Jülich. Ein ziemlich großer Klotz in der Jülicher Innenstadt wird nach den Plänen des Immobilienprojektierers ftg (family trust GmbH, Köln) zu einem erheblichen Teil verschwinden. Die Rede ist vom Telekom-Komplex an der Bastion­straße, der sich bis zur Schützenstraße erstreckt. Ein Bereich des Flachbaus wird zur Lehrerausbildung im Nordkreis genutzt und soll bleiben.

Aber „die Telekom benötigt ihre Flächen langfristig nicht mehr“, sagte ein ftg-Sprecher im Ausschuss für Planung, Umwelt, Bauen, daher solle es eine „Anpassung“ geben. Darunter ist ein Abriss des Telekom-Teils zu verstehen, an dessen Stelle neue Wohngebäude errichtet werden sollen.

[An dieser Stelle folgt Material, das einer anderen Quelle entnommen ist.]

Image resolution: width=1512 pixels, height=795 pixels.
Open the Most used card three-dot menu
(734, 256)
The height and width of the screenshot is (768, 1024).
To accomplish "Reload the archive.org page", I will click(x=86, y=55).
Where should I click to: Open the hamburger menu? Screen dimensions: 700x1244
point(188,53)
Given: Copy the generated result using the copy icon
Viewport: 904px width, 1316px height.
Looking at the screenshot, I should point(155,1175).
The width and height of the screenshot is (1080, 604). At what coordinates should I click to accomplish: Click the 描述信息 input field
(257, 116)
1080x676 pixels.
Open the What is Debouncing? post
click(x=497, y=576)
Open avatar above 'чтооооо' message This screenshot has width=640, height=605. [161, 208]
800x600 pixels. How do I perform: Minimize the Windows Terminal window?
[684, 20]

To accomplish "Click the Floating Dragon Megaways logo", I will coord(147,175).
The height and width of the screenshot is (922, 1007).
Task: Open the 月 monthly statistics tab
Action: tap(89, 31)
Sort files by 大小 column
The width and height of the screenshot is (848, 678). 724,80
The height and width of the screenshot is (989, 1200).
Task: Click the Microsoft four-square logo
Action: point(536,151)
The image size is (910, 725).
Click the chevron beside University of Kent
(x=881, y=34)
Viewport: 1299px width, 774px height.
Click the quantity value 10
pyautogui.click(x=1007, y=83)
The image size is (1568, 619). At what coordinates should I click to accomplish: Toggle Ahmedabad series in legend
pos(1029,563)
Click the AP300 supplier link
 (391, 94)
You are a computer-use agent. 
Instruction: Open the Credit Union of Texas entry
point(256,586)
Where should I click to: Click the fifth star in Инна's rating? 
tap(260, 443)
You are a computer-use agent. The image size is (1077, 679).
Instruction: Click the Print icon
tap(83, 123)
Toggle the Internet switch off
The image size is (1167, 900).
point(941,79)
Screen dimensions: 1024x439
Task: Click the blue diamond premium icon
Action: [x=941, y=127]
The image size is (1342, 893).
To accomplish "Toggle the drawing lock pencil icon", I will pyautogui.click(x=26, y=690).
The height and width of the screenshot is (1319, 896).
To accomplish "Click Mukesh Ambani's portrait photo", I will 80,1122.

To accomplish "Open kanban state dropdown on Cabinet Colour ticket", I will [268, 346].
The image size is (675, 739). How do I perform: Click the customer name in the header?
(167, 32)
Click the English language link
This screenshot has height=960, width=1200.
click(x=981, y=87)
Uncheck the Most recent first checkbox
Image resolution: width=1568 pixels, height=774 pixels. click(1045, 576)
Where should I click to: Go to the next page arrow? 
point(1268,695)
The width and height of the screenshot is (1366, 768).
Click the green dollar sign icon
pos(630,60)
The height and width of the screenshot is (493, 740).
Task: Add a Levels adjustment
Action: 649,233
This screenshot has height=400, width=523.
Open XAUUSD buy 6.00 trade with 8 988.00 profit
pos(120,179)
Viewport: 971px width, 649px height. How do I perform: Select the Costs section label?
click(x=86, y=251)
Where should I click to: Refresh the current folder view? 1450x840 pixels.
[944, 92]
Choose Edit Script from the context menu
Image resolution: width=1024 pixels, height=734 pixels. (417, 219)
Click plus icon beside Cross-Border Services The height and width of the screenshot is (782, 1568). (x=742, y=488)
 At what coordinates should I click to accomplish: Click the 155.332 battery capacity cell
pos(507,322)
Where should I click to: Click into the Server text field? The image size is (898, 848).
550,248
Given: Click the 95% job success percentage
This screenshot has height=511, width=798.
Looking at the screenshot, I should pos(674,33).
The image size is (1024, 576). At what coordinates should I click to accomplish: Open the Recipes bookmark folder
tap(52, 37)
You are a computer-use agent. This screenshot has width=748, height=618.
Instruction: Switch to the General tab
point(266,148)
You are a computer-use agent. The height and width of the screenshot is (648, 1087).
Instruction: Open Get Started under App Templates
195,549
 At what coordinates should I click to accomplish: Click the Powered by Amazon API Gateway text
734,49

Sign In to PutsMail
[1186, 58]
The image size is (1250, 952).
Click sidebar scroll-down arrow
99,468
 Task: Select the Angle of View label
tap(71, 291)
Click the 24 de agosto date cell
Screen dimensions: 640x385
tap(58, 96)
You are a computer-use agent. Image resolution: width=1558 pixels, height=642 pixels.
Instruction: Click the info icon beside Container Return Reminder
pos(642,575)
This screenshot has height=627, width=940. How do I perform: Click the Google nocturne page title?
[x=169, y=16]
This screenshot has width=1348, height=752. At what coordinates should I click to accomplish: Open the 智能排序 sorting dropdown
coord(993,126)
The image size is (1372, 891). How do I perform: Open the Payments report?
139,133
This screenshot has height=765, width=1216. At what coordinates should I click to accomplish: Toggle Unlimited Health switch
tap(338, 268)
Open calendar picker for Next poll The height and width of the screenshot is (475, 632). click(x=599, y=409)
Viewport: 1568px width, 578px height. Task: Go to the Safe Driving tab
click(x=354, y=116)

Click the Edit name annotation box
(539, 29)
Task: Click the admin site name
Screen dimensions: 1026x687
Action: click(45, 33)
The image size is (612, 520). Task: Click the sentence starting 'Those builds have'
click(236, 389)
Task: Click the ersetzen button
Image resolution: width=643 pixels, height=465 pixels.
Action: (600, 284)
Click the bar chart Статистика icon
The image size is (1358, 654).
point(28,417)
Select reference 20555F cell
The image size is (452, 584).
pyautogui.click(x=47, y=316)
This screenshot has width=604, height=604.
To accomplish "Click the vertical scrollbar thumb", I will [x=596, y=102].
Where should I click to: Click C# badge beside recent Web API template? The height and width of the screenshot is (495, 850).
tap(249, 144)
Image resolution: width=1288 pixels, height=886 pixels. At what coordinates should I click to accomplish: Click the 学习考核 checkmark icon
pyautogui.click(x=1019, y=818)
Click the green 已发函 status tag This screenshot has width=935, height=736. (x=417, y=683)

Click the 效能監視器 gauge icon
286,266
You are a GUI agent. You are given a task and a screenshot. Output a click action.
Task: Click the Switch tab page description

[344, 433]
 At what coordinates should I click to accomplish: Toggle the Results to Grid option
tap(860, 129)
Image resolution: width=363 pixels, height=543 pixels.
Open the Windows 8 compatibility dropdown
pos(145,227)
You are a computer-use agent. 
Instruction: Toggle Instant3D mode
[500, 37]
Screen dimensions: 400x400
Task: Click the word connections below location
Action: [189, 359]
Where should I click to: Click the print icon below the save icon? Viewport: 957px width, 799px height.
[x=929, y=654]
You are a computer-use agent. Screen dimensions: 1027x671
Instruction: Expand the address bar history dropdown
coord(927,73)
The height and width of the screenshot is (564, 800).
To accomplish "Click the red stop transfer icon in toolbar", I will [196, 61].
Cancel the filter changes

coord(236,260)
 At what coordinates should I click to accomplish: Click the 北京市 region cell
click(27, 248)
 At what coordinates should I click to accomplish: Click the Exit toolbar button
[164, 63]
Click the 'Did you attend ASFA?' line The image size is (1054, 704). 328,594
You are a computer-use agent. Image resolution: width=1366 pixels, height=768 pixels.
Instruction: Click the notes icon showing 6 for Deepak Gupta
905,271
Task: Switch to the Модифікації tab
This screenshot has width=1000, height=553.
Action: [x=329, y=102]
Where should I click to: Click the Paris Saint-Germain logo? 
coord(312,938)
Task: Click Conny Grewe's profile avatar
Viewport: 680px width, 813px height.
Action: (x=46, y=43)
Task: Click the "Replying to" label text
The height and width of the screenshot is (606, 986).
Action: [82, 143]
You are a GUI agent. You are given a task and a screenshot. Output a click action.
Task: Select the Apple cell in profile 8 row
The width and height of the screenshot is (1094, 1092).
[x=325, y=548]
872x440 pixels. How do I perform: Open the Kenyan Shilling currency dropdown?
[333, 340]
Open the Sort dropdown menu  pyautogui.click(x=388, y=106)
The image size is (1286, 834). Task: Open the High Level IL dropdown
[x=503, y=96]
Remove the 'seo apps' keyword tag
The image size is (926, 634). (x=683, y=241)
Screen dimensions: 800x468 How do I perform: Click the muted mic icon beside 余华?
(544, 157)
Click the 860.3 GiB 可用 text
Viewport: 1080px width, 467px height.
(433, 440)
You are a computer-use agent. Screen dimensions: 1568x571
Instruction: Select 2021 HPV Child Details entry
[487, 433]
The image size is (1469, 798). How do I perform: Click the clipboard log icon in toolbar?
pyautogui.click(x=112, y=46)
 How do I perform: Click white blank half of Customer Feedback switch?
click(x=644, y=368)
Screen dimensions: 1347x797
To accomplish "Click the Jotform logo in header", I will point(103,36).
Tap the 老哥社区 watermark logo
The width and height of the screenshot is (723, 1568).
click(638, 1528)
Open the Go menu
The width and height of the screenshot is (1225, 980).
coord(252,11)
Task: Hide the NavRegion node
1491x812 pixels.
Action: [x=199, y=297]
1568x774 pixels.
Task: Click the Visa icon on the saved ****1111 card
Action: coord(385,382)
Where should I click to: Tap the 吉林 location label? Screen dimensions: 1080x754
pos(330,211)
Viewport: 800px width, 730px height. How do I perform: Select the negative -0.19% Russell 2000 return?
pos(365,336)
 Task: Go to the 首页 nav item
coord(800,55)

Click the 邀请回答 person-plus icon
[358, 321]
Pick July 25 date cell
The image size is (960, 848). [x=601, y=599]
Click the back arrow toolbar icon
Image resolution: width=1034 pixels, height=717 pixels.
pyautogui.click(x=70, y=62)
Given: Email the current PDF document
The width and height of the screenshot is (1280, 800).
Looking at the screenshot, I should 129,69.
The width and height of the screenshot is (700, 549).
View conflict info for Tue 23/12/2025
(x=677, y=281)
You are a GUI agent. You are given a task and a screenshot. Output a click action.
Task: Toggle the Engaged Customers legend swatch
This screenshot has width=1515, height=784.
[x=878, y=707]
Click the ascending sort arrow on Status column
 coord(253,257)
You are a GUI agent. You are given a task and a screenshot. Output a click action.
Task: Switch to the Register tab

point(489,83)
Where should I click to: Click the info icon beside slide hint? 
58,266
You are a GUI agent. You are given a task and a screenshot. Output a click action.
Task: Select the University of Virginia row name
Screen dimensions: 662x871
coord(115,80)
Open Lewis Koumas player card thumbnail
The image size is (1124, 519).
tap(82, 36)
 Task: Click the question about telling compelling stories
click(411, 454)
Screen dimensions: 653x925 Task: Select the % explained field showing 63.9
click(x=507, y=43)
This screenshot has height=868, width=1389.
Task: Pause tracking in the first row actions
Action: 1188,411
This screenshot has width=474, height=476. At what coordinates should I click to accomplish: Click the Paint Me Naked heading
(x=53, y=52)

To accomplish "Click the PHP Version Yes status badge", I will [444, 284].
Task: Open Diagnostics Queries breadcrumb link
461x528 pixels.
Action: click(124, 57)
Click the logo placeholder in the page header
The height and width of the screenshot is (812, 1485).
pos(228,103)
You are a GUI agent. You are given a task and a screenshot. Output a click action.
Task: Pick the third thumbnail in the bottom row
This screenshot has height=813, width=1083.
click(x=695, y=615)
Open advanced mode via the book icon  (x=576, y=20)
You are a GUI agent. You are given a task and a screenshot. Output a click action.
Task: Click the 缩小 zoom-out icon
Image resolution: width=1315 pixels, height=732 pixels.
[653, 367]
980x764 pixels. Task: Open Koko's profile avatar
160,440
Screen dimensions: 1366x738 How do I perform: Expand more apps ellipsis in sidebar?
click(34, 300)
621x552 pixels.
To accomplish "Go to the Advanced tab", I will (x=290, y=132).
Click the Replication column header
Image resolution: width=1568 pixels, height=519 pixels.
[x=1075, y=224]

„Wir wollen dort etwas schaffen, was dem Umfeld gerechter wird“, sagte ein ftg-Vertreter aus Köln, nach dessen Angaben hat sein Unternehmen die Immobilie 2009 erworben und an den Telekommunikationskonzern vermietet. 2012 kam das Lehrerseminar als weiterer Mieter hinzu.

30 bis 40 Mietwohnungen

Die „monolithische Bauweise“ soll „etwas geöffnet“ werden – aus dem einen großen Telekom-Komplex werden nach den Plänen des Unternehmens dann zwei Gebäudeteile mit begrüntem Innenhof. Auf etwa 3000 Quadratmetern Fläche sind 30 bis 40 Miet- und Eigentumswohnungen geplant, hauptsächlich zwischen 50 und 80 Quadratmeter groß. Die technischen Einrichtungen der Telekom im Untergrund des Geländes bleiben bestehen. „Die Fundamente können wir nutzen. Vorn wollen wir neu bauen, hinten aufbauen“, erklärte der ftg-Vertreter. Der Ausschuss machte sich von dem Projekt ein konkretes Bild, denn die Gebäude-Planung wurde per Animationsfilm gezeigt. Nachfragen gab es vor allem nach Parkplätzen für künftige Mieter und Wohnungseigentümer. Sie sind laut ftg auf dem großen Grundstück vorhanden beziehungsweise nachweisbar. Einstimmig wurde der erste planungsrechtliche Schritt beschlossen: die Aufstellung eines Bebauungsplanes. Das Unternehmen hofft, mit der Realisierung des Baus 2019 beginnen zu können.